Even Edmund Burke (1729-1797) in discussing his distrust of certain negotiators wrote, "I would not take one of these as my arbitrator in a dispute for so much as a fish-pond— for if he reserved the mud to me, he would be sure to give the water that fed the pool, to my adversary."
Mr. James Reid 's large house only a mile from Charles-Town, was advertised for sale in the South Carolina Gazette on October 22, 1763. "Near to the house is a large garden, wherein is a fishpond , orange and other fruit trees."
The Governor's Palace from Governor Spotswood's Canal at Colonial Williamsburg.
In 1765, the Pennsylvania Gazette advertised property for sale "in Whiteland Township, Chester County...containing about 150 Acres of good Land...it being the long and well known Tavern called the White Horse, having a good Stone Stable, a Barn...a good Stone Brew house...two good bearing Orchards...good Garden and Fishpond."
Fishponds were not reserved only for the gardens of the gentry.
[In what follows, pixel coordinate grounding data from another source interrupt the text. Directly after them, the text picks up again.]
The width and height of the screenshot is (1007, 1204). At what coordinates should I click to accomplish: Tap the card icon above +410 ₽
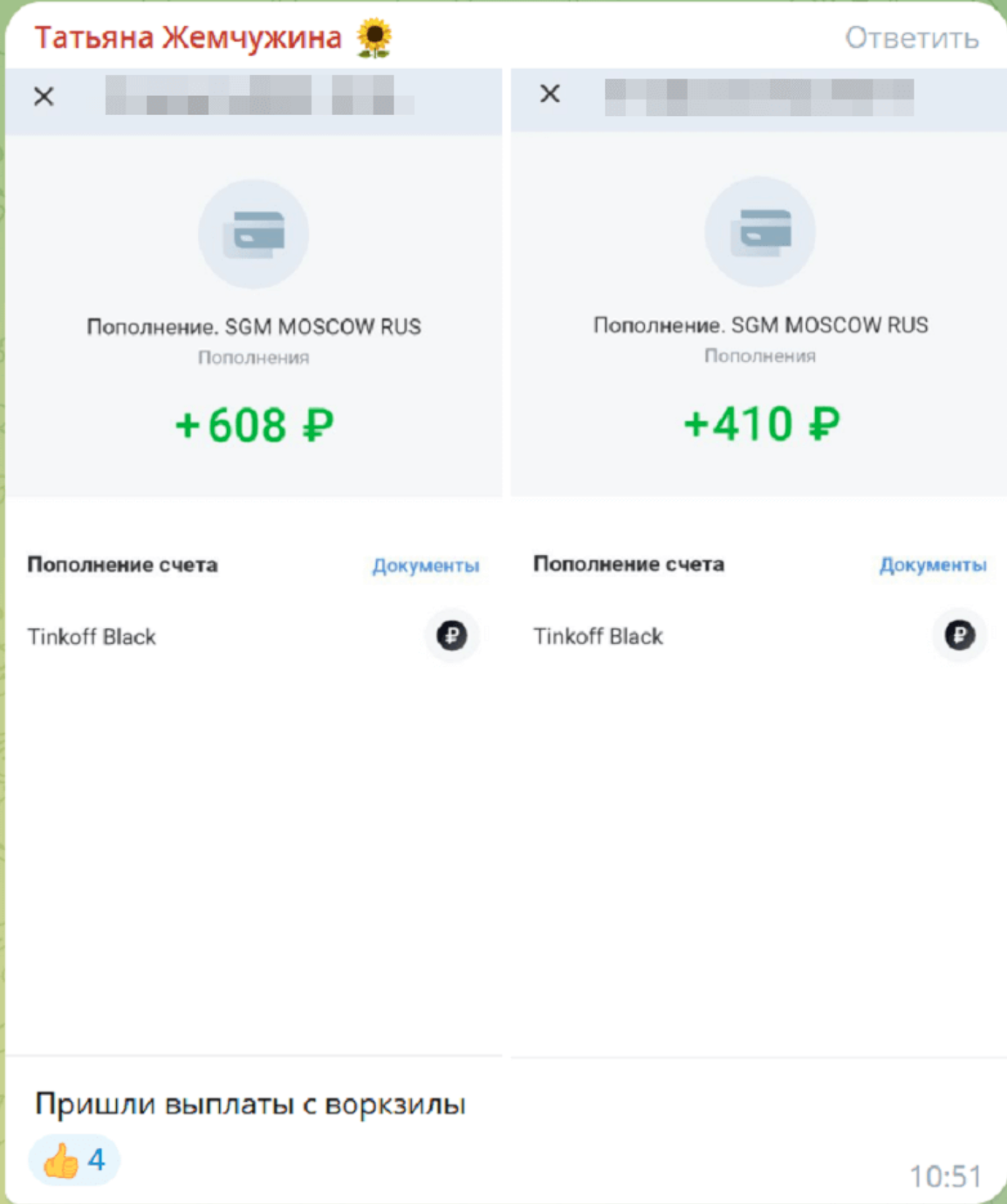click(x=760, y=232)
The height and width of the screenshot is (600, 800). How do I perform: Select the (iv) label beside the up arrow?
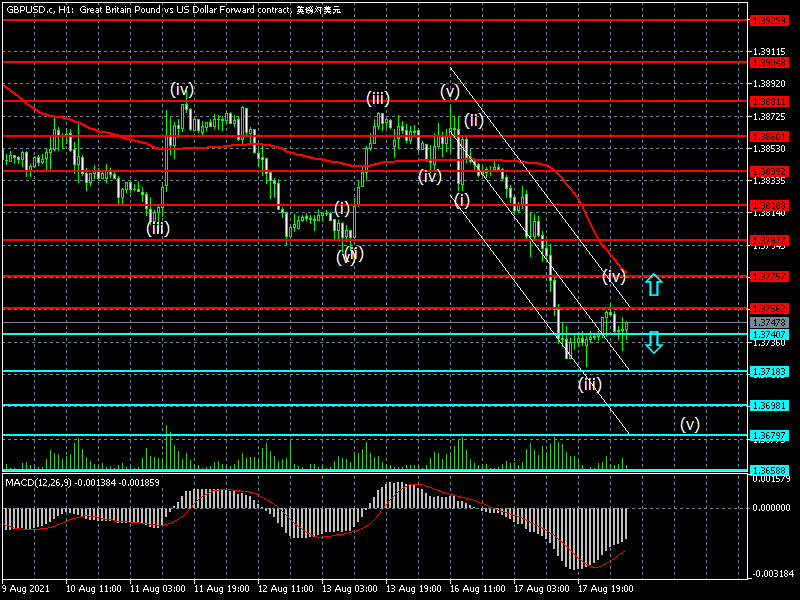[613, 275]
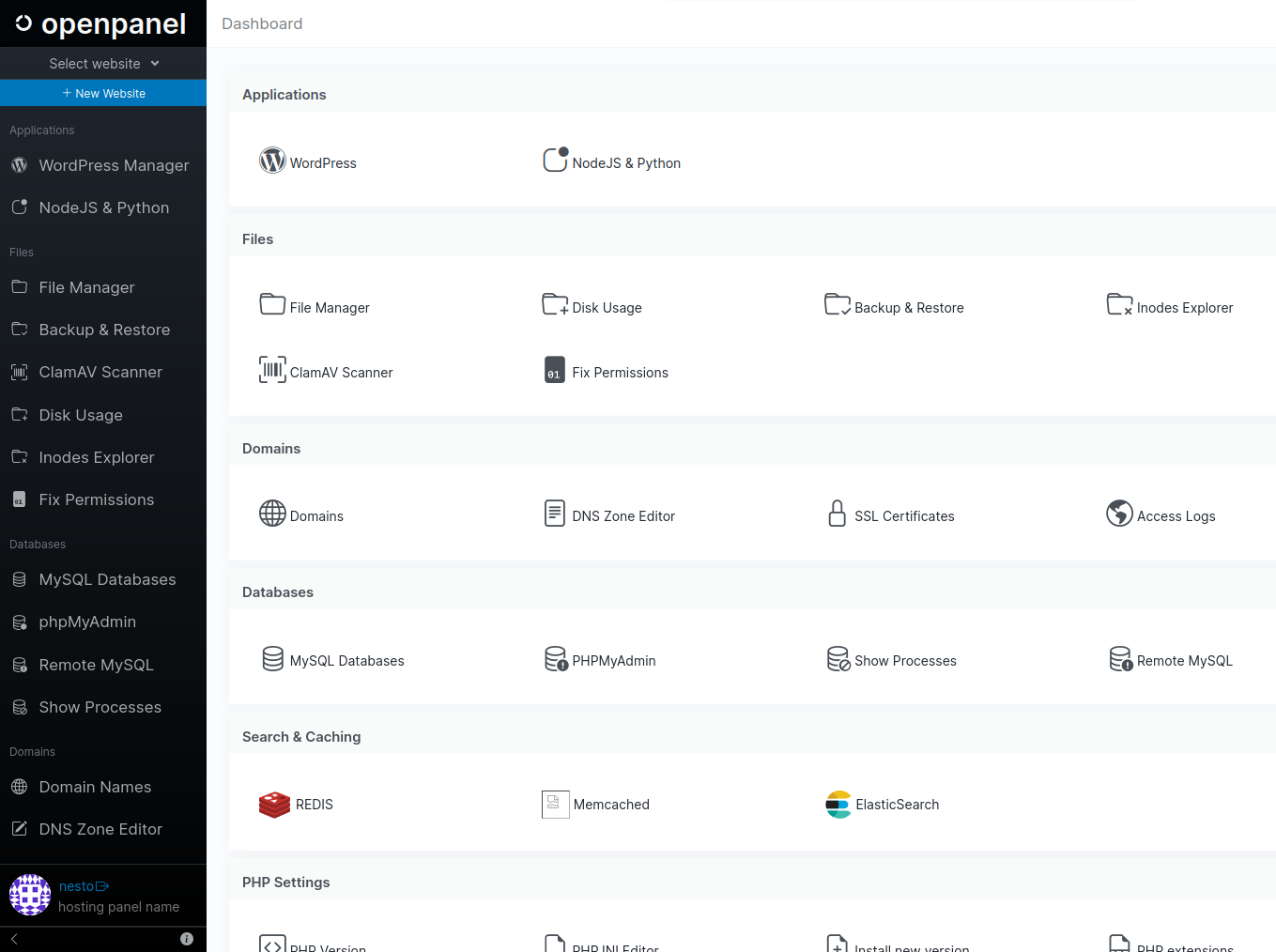This screenshot has width=1276, height=952.
Task: Click the Fix Permissions file icon in the dashboard
Action: coord(555,370)
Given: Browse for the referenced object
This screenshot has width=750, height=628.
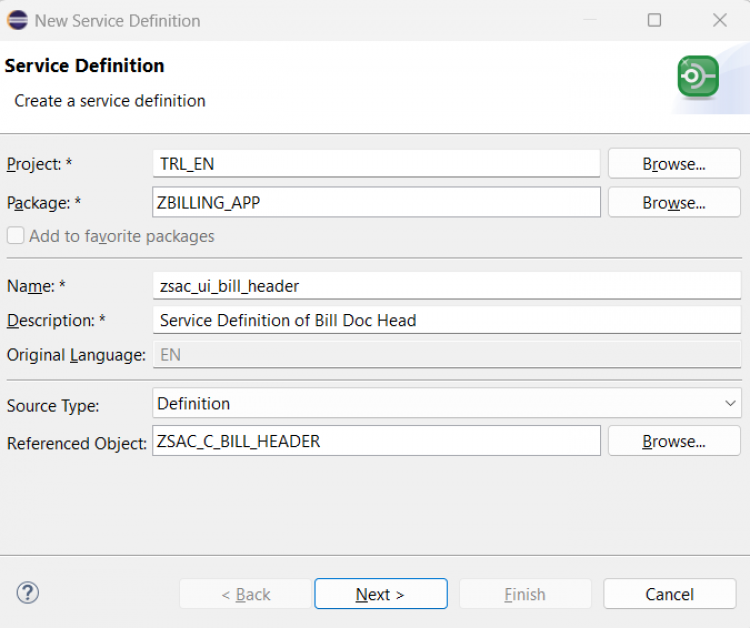Looking at the screenshot, I should pos(673,441).
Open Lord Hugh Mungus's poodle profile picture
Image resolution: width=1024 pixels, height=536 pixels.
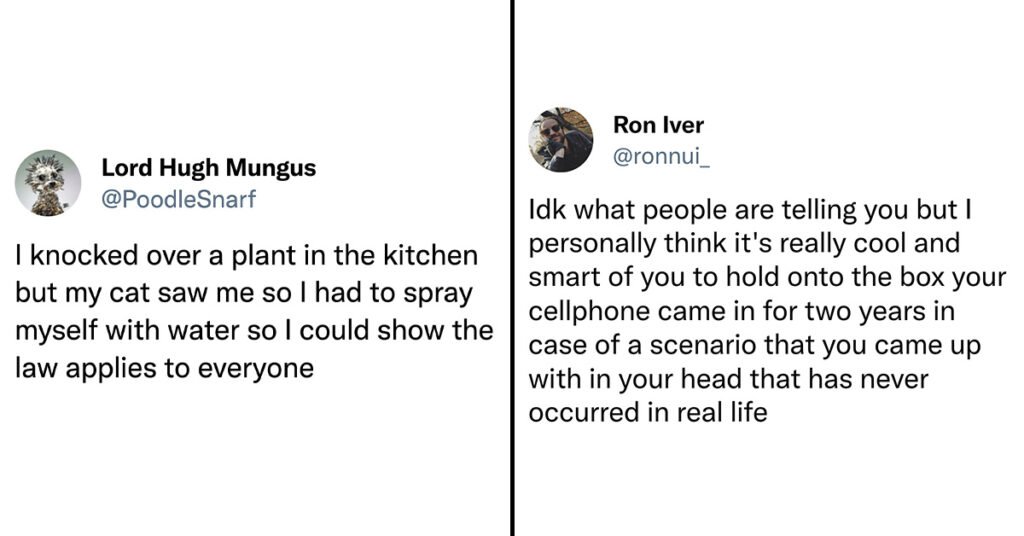[48, 183]
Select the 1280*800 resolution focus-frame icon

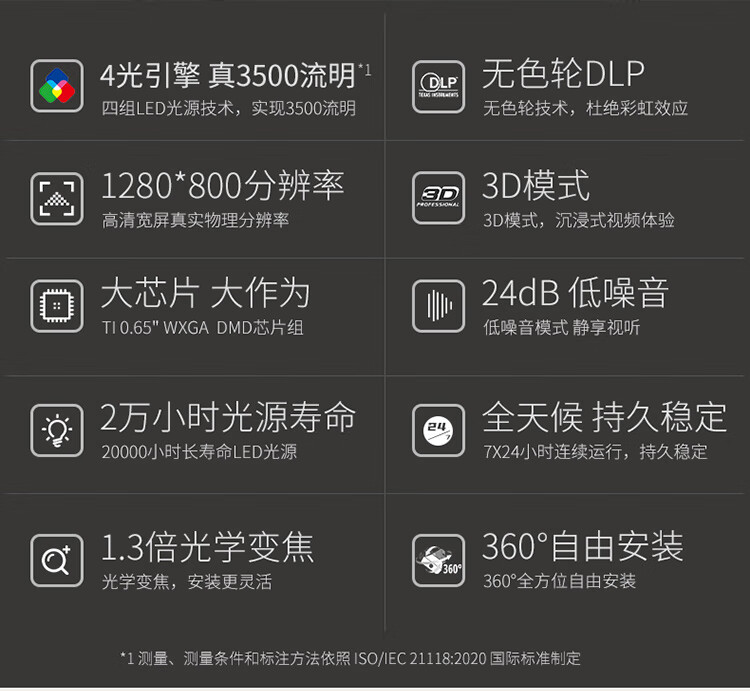click(57, 198)
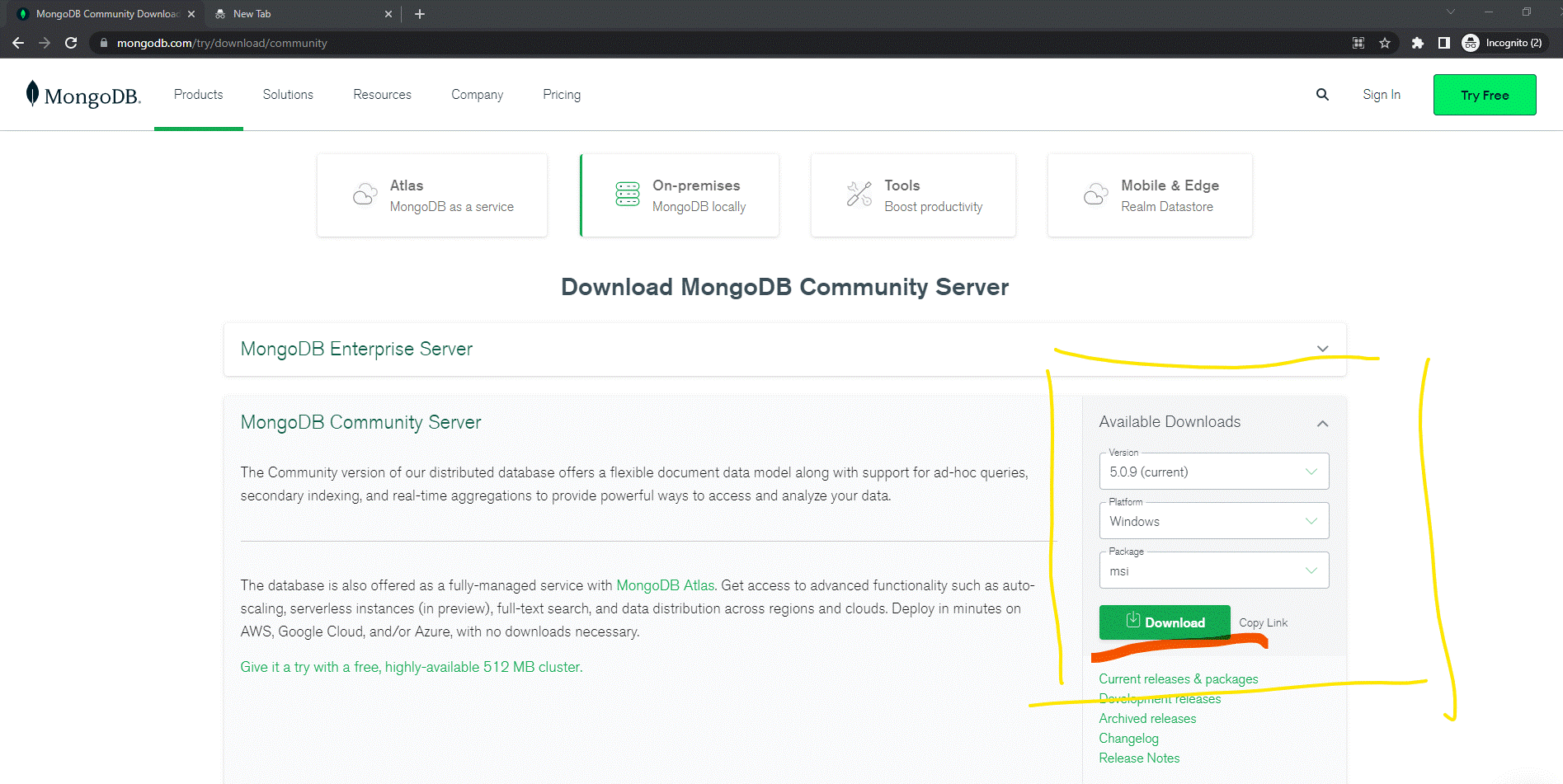Image resolution: width=1563 pixels, height=784 pixels.
Task: Open the Chrome extensions puzzle icon
Action: [x=1417, y=43]
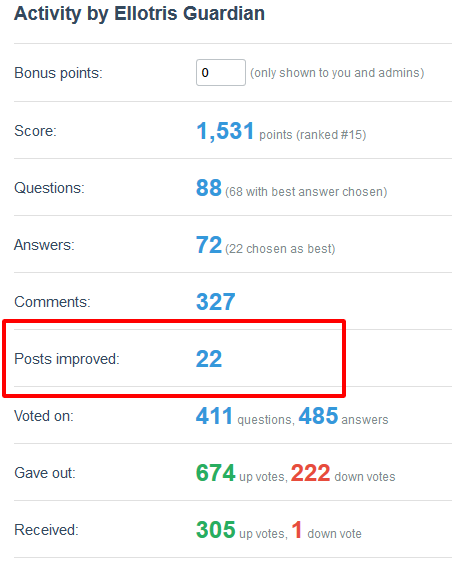Click the 305 up votes received

tap(216, 529)
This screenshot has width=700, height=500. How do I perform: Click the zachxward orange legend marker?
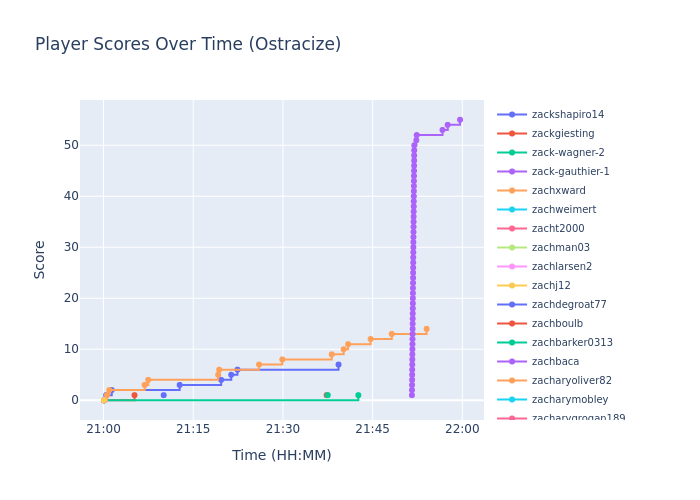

In the fall of 1768, in Trenton, New Jersey, a woman in the business of curing & selling ocean fish but hoping to return to England, advertised that her business property also supported a fresh water fish pond. "The Subscriber, having for many years, made it her business to cure Sturgeon in North America...takes this method of acquainting the public, that she intends...to leave this part of the world, but is desirous and willing to instruct a sober industrious person or family in the whole art, secret and mystery of manufacturing sturgeon in the several branches, consisting of making isinglass, pickling, cavear, glue, and oil...apply to her at Mr. Elijah Bond's fishery near Trenton, where is every thing convenient for carrying on the business, and plenty of fish throughout the whole year furnished by Mr. Bond's fish pond. Margaret Broadfield."
A fishpond was mentioned in an 1769 memoir at Oswego, New York, "A summer house in a tree, a fish-pond, and a gravel-walk were finished before the end of May." In Annapolis, Maryland, during the 1770s, Charles Carroll of Carrollton, a signer of the Declaration of Independence, and his father were improving their property which ran to the rivers edge. There was no need for a fishpond there, but they did build octagonal summerhouses at each end of the 400' walkway along the river. Charles Carroll wrote that between the pavilions, ladies often fished along the walkway.
Fishing in the colonies was a social sport, and the outcome was as unpredictable then as it is nowadays. Mollie Ridout, Director of Horticulture for Historic Annapolis, sent me this poem the Maryland Gazette about preparing a list of items to take on a fishing trip on the Severn River in 1754.
Six bottle of wine, right old, good and clear;
a dozen at least, of English strong Beer:
Six quarts of good Rum, to make Punch and Grogg
(the latter a Drink that’s now much vogue)
some Cyder, if sweet, would not be amiss:
Of Butter Six pounds, we can’t do with less.
A tea Kettle, Tea, and all the Tea Geer,
To treat the Ladies and also small Beer.
Sugar, Lemons, a Strainer, likewise a Spoon;
Two China Bowls to drink out of at Noon:
A large piece of Cheese, a Table Cloth too,
A sauce-pan, two Dishes, and a Corkscrew:
Some Plates, Knives and Forks, Fish Kettle or pot,
And pipes and Tobacco must not be forgot:
A frying pan, Bacon or Lard for to Fry:
a tumbler and Glass to use when we’re dry
A hatchet, some Matches, a Steel and a Flint,
Some touch-wood, or Box with good tinder in’t.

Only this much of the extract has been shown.